* _What is required_
Reproduce each of the rows below without any change, keeping every line as it appears.

(Item position entries)
++++++++++

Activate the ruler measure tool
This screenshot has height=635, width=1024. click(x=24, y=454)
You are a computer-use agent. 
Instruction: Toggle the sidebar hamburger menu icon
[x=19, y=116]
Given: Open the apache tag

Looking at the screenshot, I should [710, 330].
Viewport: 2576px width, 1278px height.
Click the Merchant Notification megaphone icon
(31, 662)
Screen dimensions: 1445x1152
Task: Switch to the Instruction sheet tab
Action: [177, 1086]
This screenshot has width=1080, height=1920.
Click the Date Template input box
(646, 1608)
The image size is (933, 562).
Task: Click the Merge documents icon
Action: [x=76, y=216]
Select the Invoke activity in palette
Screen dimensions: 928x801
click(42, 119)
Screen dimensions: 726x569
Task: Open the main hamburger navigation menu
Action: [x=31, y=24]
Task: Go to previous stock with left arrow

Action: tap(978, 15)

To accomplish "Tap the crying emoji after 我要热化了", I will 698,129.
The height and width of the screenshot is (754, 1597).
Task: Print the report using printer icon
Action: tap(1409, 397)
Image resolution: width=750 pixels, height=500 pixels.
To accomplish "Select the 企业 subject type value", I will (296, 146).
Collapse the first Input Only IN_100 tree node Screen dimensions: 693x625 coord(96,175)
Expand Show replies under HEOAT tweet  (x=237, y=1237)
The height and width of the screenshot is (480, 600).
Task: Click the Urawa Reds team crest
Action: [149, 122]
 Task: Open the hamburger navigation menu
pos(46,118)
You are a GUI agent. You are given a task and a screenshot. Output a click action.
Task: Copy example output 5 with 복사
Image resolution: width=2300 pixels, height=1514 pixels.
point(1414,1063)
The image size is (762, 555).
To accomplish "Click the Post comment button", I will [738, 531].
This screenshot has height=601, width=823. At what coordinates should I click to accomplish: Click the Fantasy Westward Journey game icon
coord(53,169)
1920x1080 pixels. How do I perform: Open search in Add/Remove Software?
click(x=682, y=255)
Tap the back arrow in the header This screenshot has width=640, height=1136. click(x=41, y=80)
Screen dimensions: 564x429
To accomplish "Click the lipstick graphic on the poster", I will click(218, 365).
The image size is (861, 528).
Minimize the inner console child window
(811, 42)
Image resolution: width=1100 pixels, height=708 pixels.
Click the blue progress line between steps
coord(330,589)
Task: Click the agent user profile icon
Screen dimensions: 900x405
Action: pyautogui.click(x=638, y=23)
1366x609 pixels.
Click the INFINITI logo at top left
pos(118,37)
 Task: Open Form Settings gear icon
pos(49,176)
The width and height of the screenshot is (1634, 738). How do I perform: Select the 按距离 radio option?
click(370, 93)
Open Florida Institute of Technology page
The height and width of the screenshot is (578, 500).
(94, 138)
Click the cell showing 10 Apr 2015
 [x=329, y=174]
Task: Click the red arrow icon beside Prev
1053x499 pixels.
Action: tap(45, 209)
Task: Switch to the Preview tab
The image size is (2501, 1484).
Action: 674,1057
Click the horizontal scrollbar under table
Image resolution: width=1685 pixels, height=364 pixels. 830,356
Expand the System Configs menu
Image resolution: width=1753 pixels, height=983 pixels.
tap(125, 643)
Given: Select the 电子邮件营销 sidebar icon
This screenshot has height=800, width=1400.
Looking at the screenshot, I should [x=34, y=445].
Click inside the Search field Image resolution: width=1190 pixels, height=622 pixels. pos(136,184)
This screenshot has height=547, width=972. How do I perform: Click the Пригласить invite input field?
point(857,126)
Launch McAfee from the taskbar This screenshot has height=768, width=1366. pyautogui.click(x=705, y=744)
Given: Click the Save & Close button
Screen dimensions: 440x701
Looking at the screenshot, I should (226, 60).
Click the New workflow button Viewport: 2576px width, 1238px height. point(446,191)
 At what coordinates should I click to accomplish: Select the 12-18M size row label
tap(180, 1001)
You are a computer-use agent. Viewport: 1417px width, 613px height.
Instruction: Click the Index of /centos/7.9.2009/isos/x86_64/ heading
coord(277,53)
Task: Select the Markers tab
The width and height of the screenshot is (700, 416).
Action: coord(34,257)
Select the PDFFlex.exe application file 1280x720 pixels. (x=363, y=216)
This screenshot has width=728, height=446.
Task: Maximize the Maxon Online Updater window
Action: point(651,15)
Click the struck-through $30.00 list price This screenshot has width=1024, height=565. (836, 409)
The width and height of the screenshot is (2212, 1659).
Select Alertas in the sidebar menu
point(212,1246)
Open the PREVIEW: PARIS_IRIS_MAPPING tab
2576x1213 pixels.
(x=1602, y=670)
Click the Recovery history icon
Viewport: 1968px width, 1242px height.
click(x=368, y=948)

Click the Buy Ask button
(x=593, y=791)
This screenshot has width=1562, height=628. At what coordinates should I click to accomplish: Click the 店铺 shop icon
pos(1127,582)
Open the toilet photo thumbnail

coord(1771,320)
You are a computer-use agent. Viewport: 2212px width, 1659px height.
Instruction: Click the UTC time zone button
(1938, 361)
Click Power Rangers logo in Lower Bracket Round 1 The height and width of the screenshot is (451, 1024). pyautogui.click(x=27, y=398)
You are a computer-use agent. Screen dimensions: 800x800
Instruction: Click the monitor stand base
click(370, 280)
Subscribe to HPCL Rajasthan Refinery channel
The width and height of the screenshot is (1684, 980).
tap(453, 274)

++++++++++

* _Output_
Activate the ruler measure tool
This screenshot has height=635, width=1024. click(x=24, y=454)
You are a computer-use agent. 
Instruction: Toggle the sidebar hamburger menu icon
[x=19, y=116]
Given: Open the apache tag

Looking at the screenshot, I should [710, 330].
Viewport: 2576px width, 1278px height.
Click the Merchant Notification megaphone icon
(31, 662)
Screen dimensions: 1445x1152
Task: Switch to the Instruction sheet tab
Action: [177, 1086]
This screenshot has width=1080, height=1920.
Click the Date Template input box
(646, 1608)
The image size is (933, 562).
Task: Click the Merge documents icon
Action: [x=76, y=216]
Select the Invoke activity in palette
Screen dimensions: 928x801
click(42, 119)
Screen dimensions: 726x569
Task: Open the main hamburger navigation menu
Action: [x=31, y=24]
Task: Go to previous stock with left arrow

Action: tap(978, 15)

To accomplish "Tap the crying emoji after 我要热化了", I will 698,129.
The height and width of the screenshot is (754, 1597).
Task: Print the report using printer icon
Action: tap(1409, 397)
Image resolution: width=750 pixels, height=500 pixels.
To accomplish "Select the 企业 subject type value", I will (296, 146).
Collapse the first Input Only IN_100 tree node Screen dimensions: 693x625 coord(96,175)
Expand Show replies under HEOAT tweet  (x=237, y=1237)
The height and width of the screenshot is (480, 600).
Task: Click the Urawa Reds team crest
Action: [149, 122]
 Task: Open the hamburger navigation menu
pos(46,118)
You are a GUI agent. You are given a task and a screenshot. Output a click action.
Task: Copy example output 5 with 복사
Image resolution: width=2300 pixels, height=1514 pixels.
point(1414,1063)
The image size is (762, 555).
To accomplish "Click the Post comment button", I will [738, 531].
This screenshot has height=601, width=823. At what coordinates should I click to accomplish: Click the Fantasy Westward Journey game icon
coord(53,169)
1920x1080 pixels. How do I perform: Open search in Add/Remove Software?
click(x=682, y=255)
Tap the back arrow in the header This screenshot has width=640, height=1136. click(x=41, y=80)
Screen dimensions: 564x429
To accomplish "Click the lipstick graphic on the poster", I will click(218, 365).
The image size is (861, 528).
Minimize the inner console child window
(811, 42)
Image resolution: width=1100 pixels, height=708 pixels.
Click the blue progress line between steps
coord(330,589)
Task: Click the agent user profile icon
Screen dimensions: 900x405
Action: pyautogui.click(x=638, y=23)
1366x609 pixels.
Click the INFINITI logo at top left
pos(118,37)
 Task: Open Form Settings gear icon
pos(49,176)
The width and height of the screenshot is (1634, 738). How do I perform: Select the 按距离 radio option?
click(370, 93)
Open Florida Institute of Technology page
The height and width of the screenshot is (578, 500).
(94, 138)
Click the cell showing 10 Apr 2015
 [x=329, y=174]
Task: Click the red arrow icon beside Prev
1053x499 pixels.
Action: tap(45, 209)
Task: Switch to the Preview tab
The image size is (2501, 1484).
Action: 674,1057
Click the horizontal scrollbar under table
Image resolution: width=1685 pixels, height=364 pixels. 830,356
Expand the System Configs menu
Image resolution: width=1753 pixels, height=983 pixels.
tap(125, 643)
Given: Select the 电子邮件营销 sidebar icon
This screenshot has height=800, width=1400.
Looking at the screenshot, I should [x=34, y=445].
Click inside the Search field Image resolution: width=1190 pixels, height=622 pixels. pos(136,184)
This screenshot has height=547, width=972. How do I perform: Click the Пригласить invite input field?
point(857,126)
Launch McAfee from the taskbar This screenshot has height=768, width=1366. pyautogui.click(x=705, y=744)
Given: Click the Save & Close button
Screen dimensions: 440x701
Looking at the screenshot, I should (226, 60).
Click the New workflow button Viewport: 2576px width, 1238px height. point(446,191)
 At what coordinates should I click to accomplish: Select the 12-18M size row label
tap(180, 1001)
You are a computer-use agent. Viewport: 1417px width, 613px height.
Instruction: Click the Index of /centos/7.9.2009/isos/x86_64/ heading
coord(277,53)
Task: Select the Markers tab
The width and height of the screenshot is (700, 416).
Action: coord(34,257)
Select the PDFFlex.exe application file 1280x720 pixels. (x=363, y=216)
This screenshot has width=728, height=446.
Task: Maximize the Maxon Online Updater window
Action: point(651,15)
Click the struck-through $30.00 list price This screenshot has width=1024, height=565. (836, 409)
The width and height of the screenshot is (2212, 1659).
Select Alertas in the sidebar menu
point(212,1246)
Open the PREVIEW: PARIS_IRIS_MAPPING tab
2576x1213 pixels.
(x=1602, y=670)
Click the Recovery history icon
Viewport: 1968px width, 1242px height.
click(x=368, y=948)

Click the Buy Ask button
(x=593, y=791)
This screenshot has width=1562, height=628. At what coordinates should I click to accomplish: Click the 店铺 shop icon
pos(1127,582)
Open the toilet photo thumbnail

coord(1771,320)
You are a computer-use agent. Viewport: 2212px width, 1659px height.
Instruction: Click the UTC time zone button
(1938, 361)
Click Power Rangers logo in Lower Bracket Round 1 The height and width of the screenshot is (451, 1024). pyautogui.click(x=27, y=398)
You are a computer-use agent. Screen dimensions: 800x800
Instruction: Click the monitor stand base
click(370, 280)
Subscribe to HPCL Rajasthan Refinery channel
The width and height of the screenshot is (1684, 980).
tap(453, 274)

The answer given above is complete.